Les tout-petits sont plus commodément installés, dans leur berceau qui berce à roulis, en France, Flandre ou Angleterre ou à tangage en Italie. Pour éviter que le bébé ne tombe, s’il est bercé trop vivement, le berceau est muni d’une sangle de sécurité qui court des pieds à sa poitrine.

Pour bien dormir, après un souper mesuré, une veillée paisible est donc recommandée pour un sommeil d’une durée maximale de 8 heures, coiffé d’un bonnet, nu, si possible allongé sur le côté et jamais sur le ventre. L’excès de sommeil est en effet jugé nocif : il engendre des maladies « froides ». Seuls les malades et les femmes accouchées ont le droit de rester au lit. Après un accouchement, ces dernières, jugées impures, doivent patienter quarante jours alitées, le temps des relevailles.

Les images médiévales du sommeil montrent toujours des dormeurs étendus de tout leur long, faisant contrepoids à une idée reçue selon laquelle nos ancêtres dormaient assis dans des lits de médiocre longueur. La position semi assise paraît se diffuser à la Renaissance plutôt qu’à l’époque médiévale. Pour stopper les insomnies, les médecins du Moyen Âge ont plusieurs recettes, dont la première et la plus simple a un caractère quelque peu immoral : boire ! Un adage répandu dit en effet que le bon vin fait souvent dormir. Dans les fabliaux, les gros buveurs boivent jusqu’à en être assommés et s’endorment d’une masse…

Les autres recettes sont de type médical : l’absorption de somnifères à base par exemple de mandragore. Pour les personnes les plus riches, la musique est considérée comme une aide à l’endormissement.

---+---

## OBJECTIF:
Reprenez le texte sur le sommeil au Moyen Âge à partir de sa dernière phrase et prolongez-le. Le matériel qui suit ne joue aucun rôle dans cet exercice.

---+---

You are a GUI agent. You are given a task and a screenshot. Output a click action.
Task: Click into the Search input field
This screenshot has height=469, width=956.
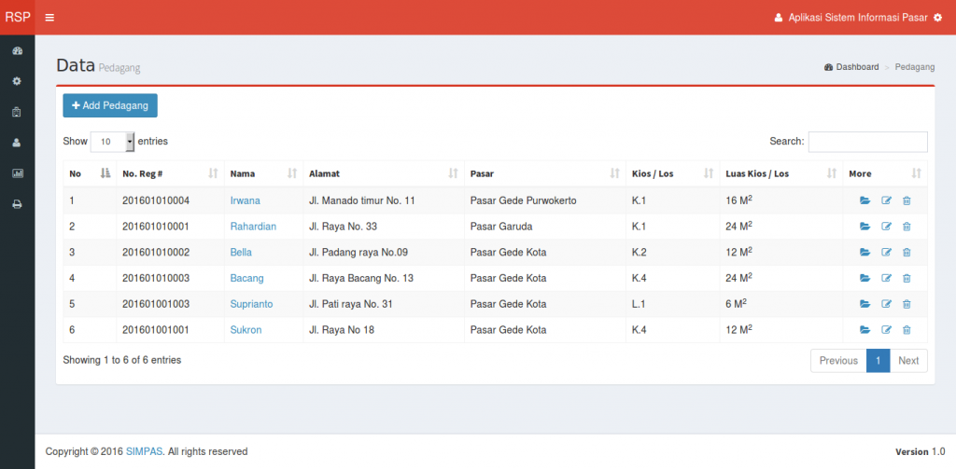click(867, 142)
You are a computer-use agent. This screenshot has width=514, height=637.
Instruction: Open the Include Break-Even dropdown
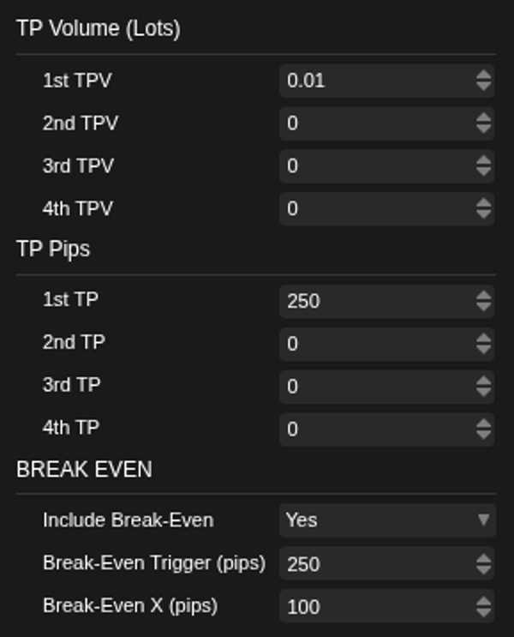click(387, 520)
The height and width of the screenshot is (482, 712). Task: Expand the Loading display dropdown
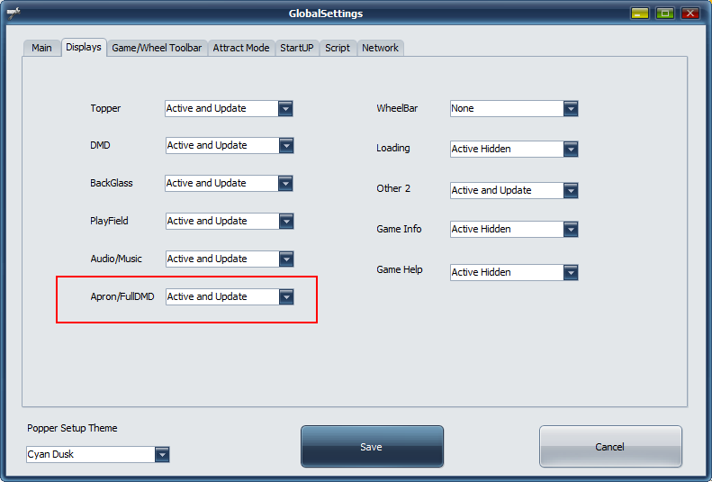pyautogui.click(x=570, y=149)
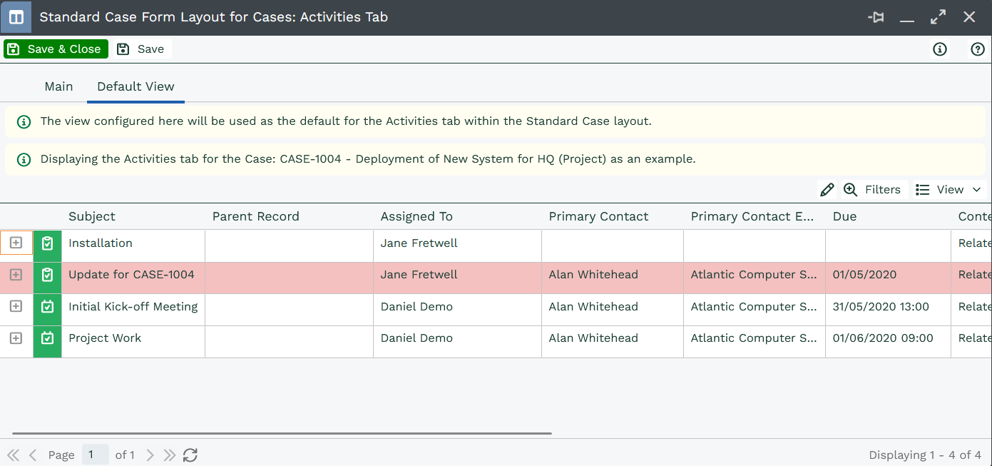Click the horizontal scrollbar under the grid
992x466 pixels.
[282, 433]
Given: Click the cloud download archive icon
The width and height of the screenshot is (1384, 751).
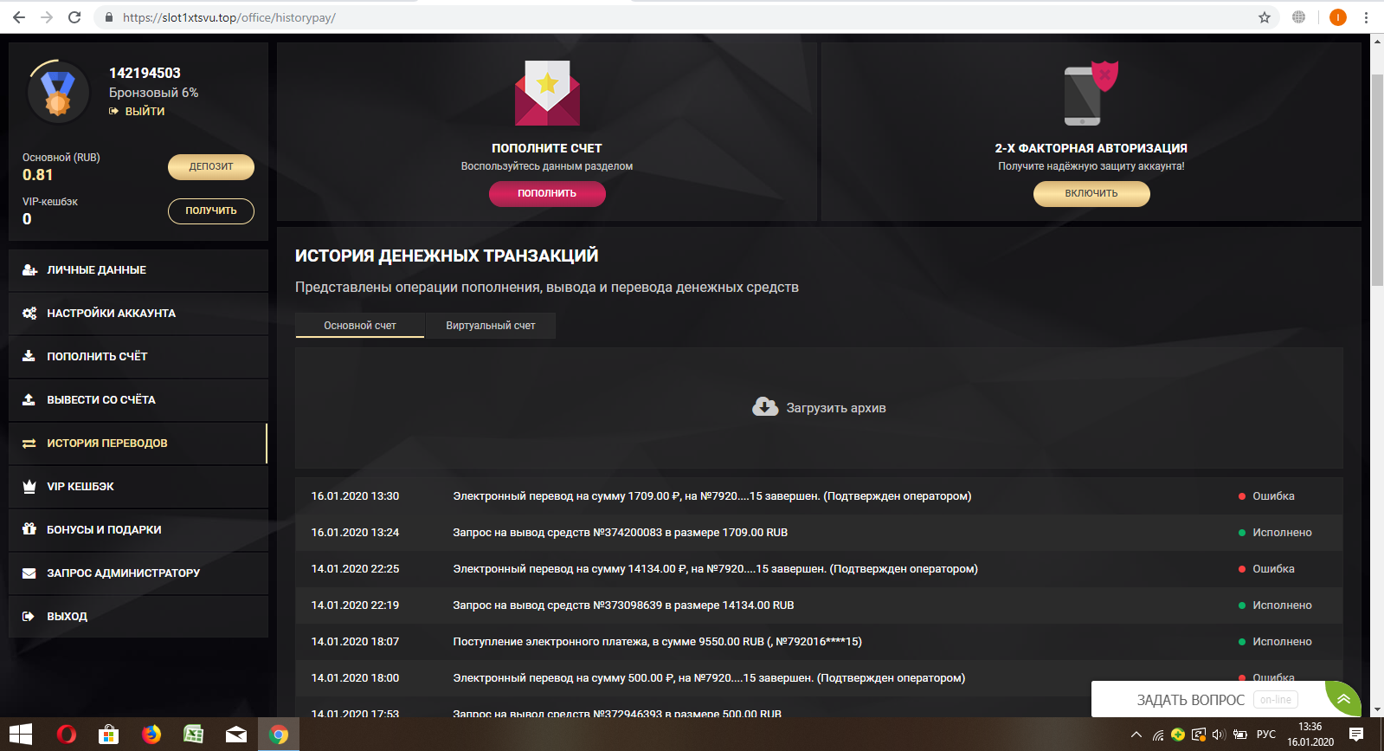Looking at the screenshot, I should pos(765,407).
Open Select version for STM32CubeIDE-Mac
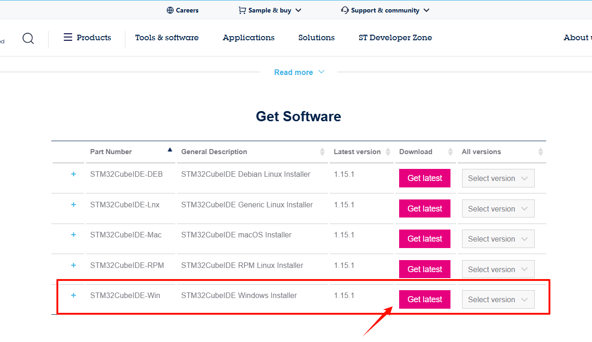592x342 pixels. (498, 238)
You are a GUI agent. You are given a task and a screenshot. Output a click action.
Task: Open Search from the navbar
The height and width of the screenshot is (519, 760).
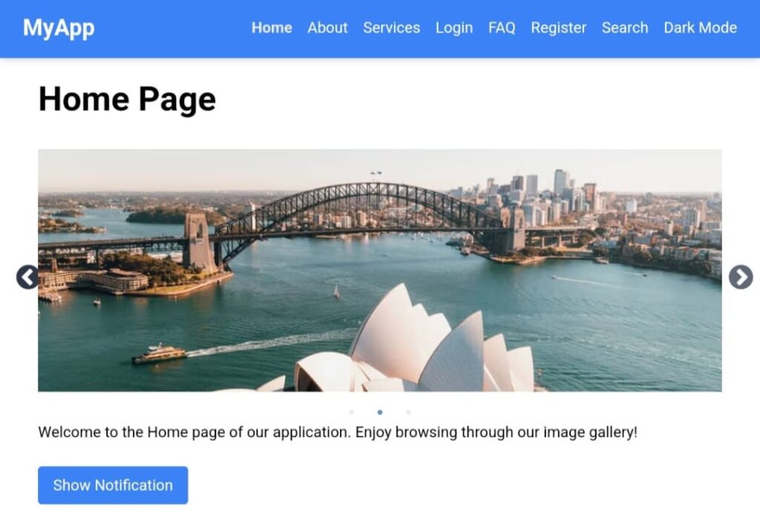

---+---

## VOTRE RÉPONSE:
Rêves et cauchemars intéressent les savants. Selon eux, les songes se forment dans l’une des trois chambres du cerveau, la chambre de l’imagination, logée dans le lobe frontal. Les rêves suscitent l’intérêt des laïcs et des clercs : ceux-ci ont observé que les vies de saints et de grands personnages abondaient en rêves prémonitoires…

Quant aux cauchemars, les images et récits les concernant sont nombreux dès le XIIe siècle. Les puissants rêvent de tempêtes prodigieuses, d’animaux sauvages dévorant leur peuple, de paysans révoltés, de guerres. Leur raison d’être est jugée multiple. Si certains les croient d’origine démoniaque, les médecins pensent qu’ils sont le résultat d’une alimentation trop lourde. Les thérapeutes prennent néanmoins les cauchemars au sérieux et les traitent comme une maladie.

Pour éviter tout danger, sur le lit des adultes comme des enfants, des signes de protection sont peints sur les berceaux, le plus souvent au pied du lit : signes stellaires, solaires, images de saints, pictogramme de la crucifixion, trigramme IHS… Mais il faut surtout faire des prières, en plus d’invoquer son ange gardien avant d’aller au lit. Bonne nuit !

La tour Jean sans peur

La tour Jean sans Peur (1409-1411), classée Monument Historique en 1884, est un des derniers vestiges civils du Moyen Âge à Paris. Elle possède notamment un grand escalier terminé par une voûte sculptée unique en France ainsi que des chambres hautes d’un grand confort ayant pu servir au duc de Bourgogne de lieu de réunion en surplomb sur son palais d’un hectare.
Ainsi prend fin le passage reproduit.